Este tipo de Ómnibus demuestra que la regulación cosmética no evoluciona únicamente en función de la clasificación como CMR, sino también por decisiones sectoriales, políticas de gestión del riesgo y garantías de uso seguro de los productos cosméticos.
Estos son los Ómnibus más habituales del sector cosmético y los que tienen un impacto más estructurado. Su función es trasladar las nuevas clasificaciones CMR del CLP al Reglamento cosmético.
Su lógica es clara:
• Si una sustancia es clasificada como CMR y no existe interés o evidencia para defenderla, pasa directamente a Anexo II de sustancias prohibidas.
• Si la industria presenta una defensa para este ingrediente clasificado, pero esta no es suficiente, también pasa a Anexo II de sustancias prohibidas.
• Si la industria presenta una defensa sobre la sustancia y ésta cumple con los requisitos descritos en el artículo 15 del Reglamento cosmético, se incluirá en Anexo III, IV, V o VI, según su función específica y condiciones de seguridad.
Una característica especialmente relevante para la industria es que estos Ómnibus que adaptan CLP entran en aplicación sin períodos transitorios, coincidiendo con la fecha de aplicación del Reglamento ATP correspondiente.

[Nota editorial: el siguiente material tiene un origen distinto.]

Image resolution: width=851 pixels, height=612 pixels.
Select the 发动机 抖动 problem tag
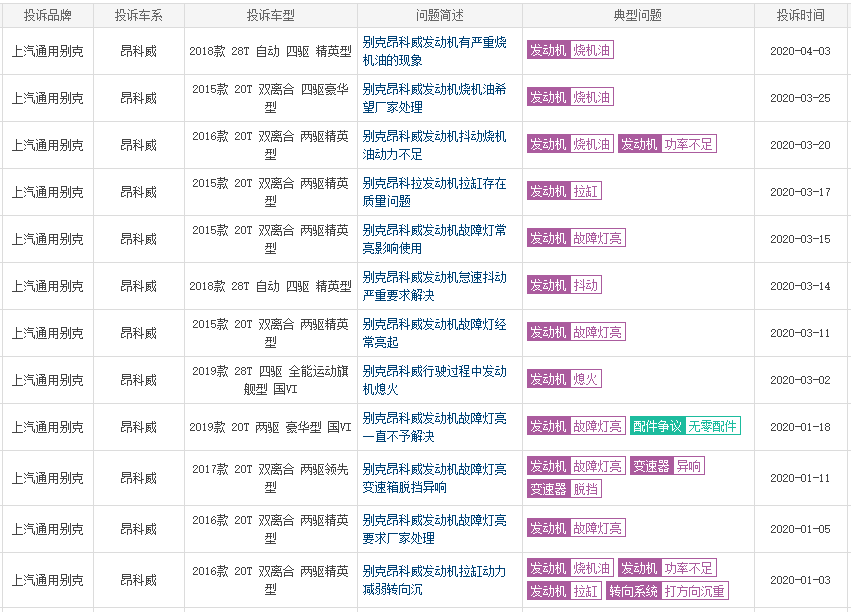564,285
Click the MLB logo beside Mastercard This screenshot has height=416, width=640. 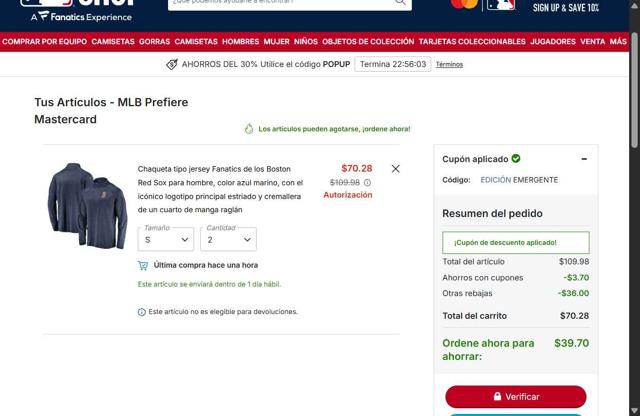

Esto puede dejar a las empresas con plazos muy limitados para reformular, actualizar la información toxicológica de los productos, modificar etiquetados o incluso ajustar los almacenes.
Conclusión
Los Reglamentos Ómnibus son una pieza clave para mantener actualizado el marco regulatorio cosmético frente a la evidencia científica y las decisiones toxicológicas adoptadas en el ámbito del Reglamento CLP.
Para las empresas, su importancia no es únicamente normativa: impactan directamente en la planificación de formulación, gestión de inventarios, evaluación de proveedores, estrategia comercial y políticas de innovación.
Por ello, la mejor herramienta para gestionar este entorno es la anticipación: monitorizar propuestas de clasificación, seguir los trabajos del SCCS, revisar borradores regulatorios y mantener un diálogo técnico fluido entre departamentos internos.
Para garantizar siempre la seguridad del consumidor la regulación evoluciona, y con ella debe evolucionar también la manera en que entendemos y gestionamos el riesgo en cosmética.